Fifty years on, though, they might be better seen as an early, bloody shot in a culture war between rationality and irrationality, unity and tribalism, and between incremental, liberal progress and visions of apocalypse. Demythologized at last in Quentin Tarantino’s new film Once Upon a Time in Hollywood as weak-minded losers, Manson’s followers stand as the opposite number, in every sense, to the Apollo astronauts, who, just weeks earlier, had pulled off the feat that might stand as the last great testament of an older, greater America: the moon landing.

...Manson was a gifted conspiracist, regardless of whether he believed what he was peddling. And Manson was an unfulfilled artist (a singer/songwriter manqué), whose outrage at failure would eventually lead him to demand—as our mass shooters today demand—that the world pay heed to his importance. When insistence fell on deaf ears, only one solution remained. Then, as now, all was chop.

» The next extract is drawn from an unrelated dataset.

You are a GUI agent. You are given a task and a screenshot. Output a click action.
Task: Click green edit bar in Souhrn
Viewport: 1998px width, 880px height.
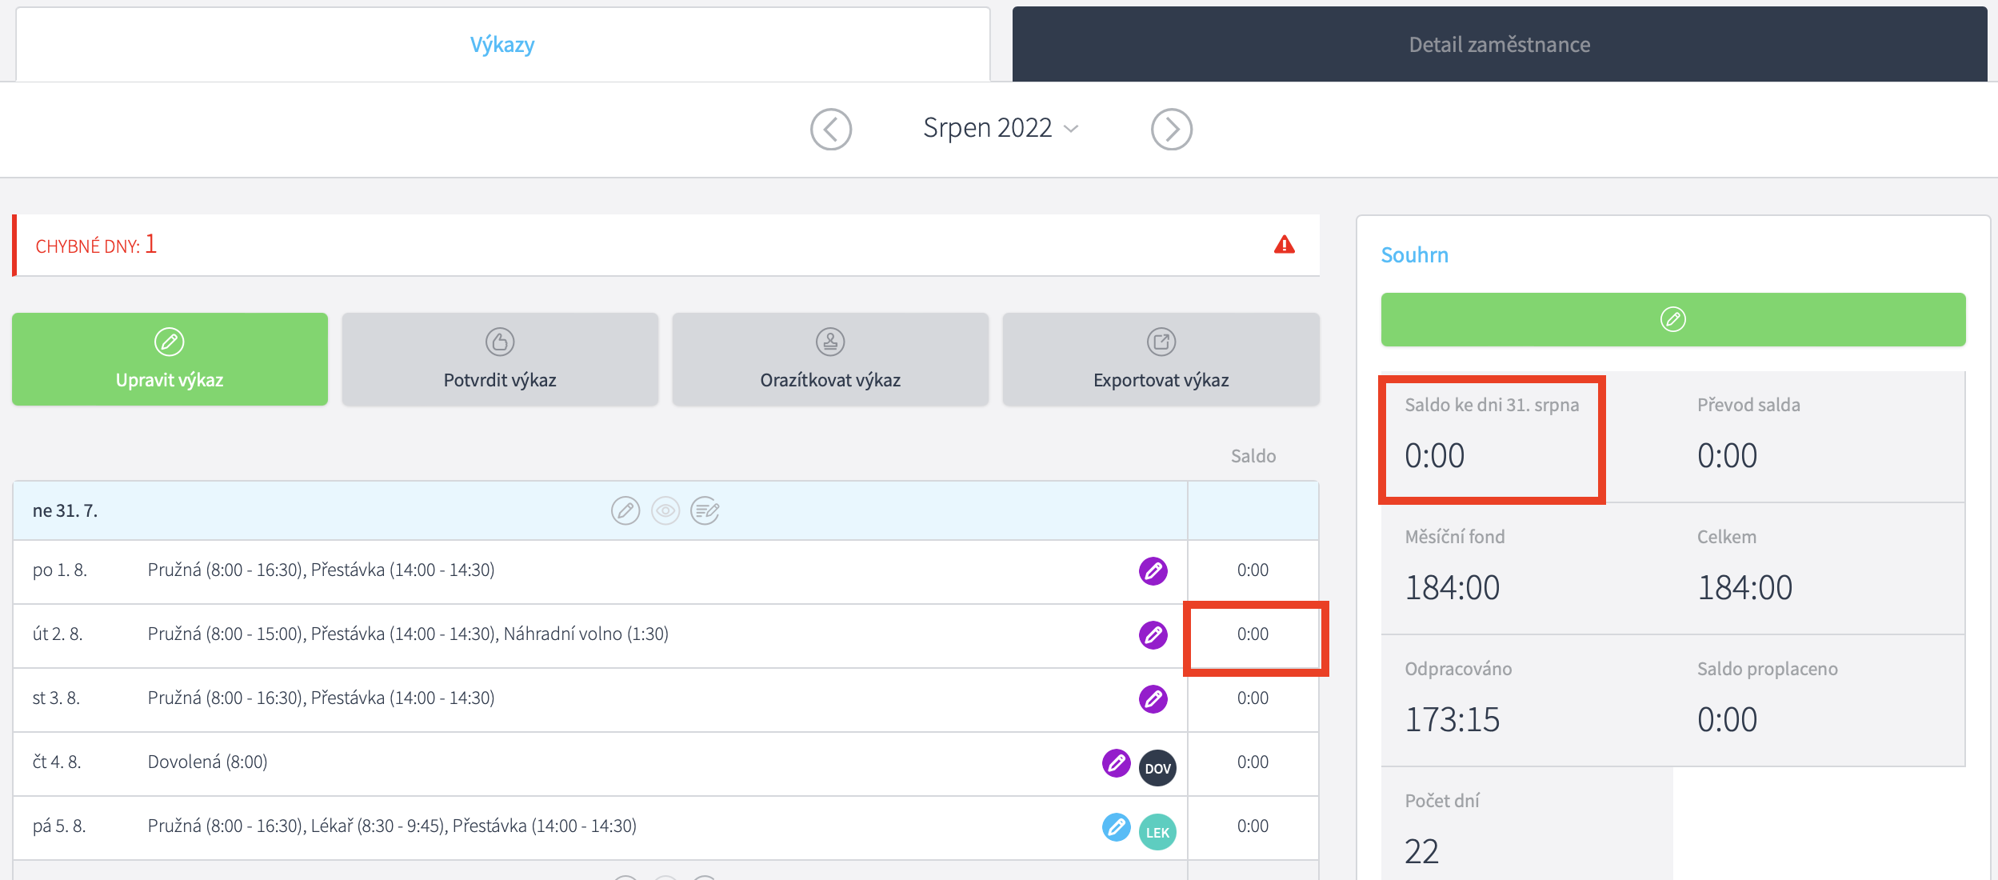point(1672,319)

...But just as another milestone anniversary resurfaces this foul and dreary story, Quentin Tarantino, of all people, comes along to remind us that old virtues remain stout enough to stand down monsters. Once Upon a Time in Hollywood is a Tarantino opus that contains all his hallmarks, good and bad, along with what seems a new sense of humanity and justice. The movie is being criticized for many reasons, some familiar, some specific to our perpetually aggrieved, bean-counting political tempers. In their myopia, the bean-counters cannot see that Tarantino has allowed us to imagine a way out of at least one old American nightmare. After 50 years, someone finally told the Manson Family to get lost.